Multi-Omics Conjoint Analysis Identified pglyrp1 as a Potential Biomarker and Target for Sepsis-Induced AKI

Session Information

  • AKI: Mechanisms - I
    November 03, 2022 | Location: Exhibit Hall, Orange County Convention Center‚ West Building
    Abstract Time: 10:00 AM - 12:00 PM

Category: Acute Kidney Injury

  • 103 AKI: Mechanisms

Authors

  • You, Ruilian, Peking Union Medical College Hospital, Dongcheng-qu, Beijing, China
  • Xu, Lubin, Peking Union Medical College Hospital, Dongcheng-qu, Beijing, China
  • Xu, Jiatong, Peking Union Medical College Hospital, Dongcheng-qu, Beijing, China
  • Ma, Yixin, Peking Union Medical College Hospital, Dongcheng-qu, Beijing, China
  • Lin, Jianfeng, Peking Union Medical College Hospital, Dongcheng-qu, Beijing, China
  • Zhu, Huadong, Peking Union Medical College Hospital, Dongcheng-qu, Beijing, China
  • Chen, Limeng, Peking Union Medical College Hospital, Dongcheng-qu, Beijing, China
Background

Sepsis-induced acute kidney injury (SI-AKI) is a frequent complication of critical patients leading to high morbidity and mortality without a satisfactory prognosis. Further studies are needed to unveil the SI-AKI mechanisms for detecting new biomarkers and treatment targets.

Methods

We conducted the phenome-wide Mendelian randomization (MR-PheWAS) using the 2116 instruments for 1699 proteins from the open protein quantitative trait loci (pQTLs) data published by the Jie Zheng et al. and the genome-wide association studies (GWAS) of the acute kidney failure including 456348 European.
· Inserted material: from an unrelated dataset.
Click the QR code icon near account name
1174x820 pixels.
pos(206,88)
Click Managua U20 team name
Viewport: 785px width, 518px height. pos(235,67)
Adjusted P < 3X10E-5 was considered significant and P < 0.05 was considered suggestive of an association. We selected the expression profile GSE125276 from the Gene Expression Omnibus (GEO) database to analyze the differentially expressed genes (DEGs) of the SI-AKI. Animal model of SI-AKI was established with lipopolysaccharides (LPS). Common gene identified based on the genome and the transcriptome was validated by the quantitative real-time PCR (qRT-PCR) and western blot.

Results

A total of 61 proteins were considered suggestive of an association by the MR-PheWAS, including 34 protective genes and 27 risk proteins. The 316 DEGs were identified from the GSE125276. Csf2rb, pglyrp1, and slurp1 were common genes of the multi-omics analysis. Pglyrp1 was included in the top hub module extracted from the molecular complex detection (MCODE). The RNA and protein expression levels of the pglyrp1 are all significantly elevated in the nephron tissue of the SI-AKI mice compared to control group.

Conclusion

Our study first combined the MR-PheWAS method using genome data and expression data in SI-AKI, validated that pglyrp1 upregulated as a potential casual risk molecular of the SI-AKI.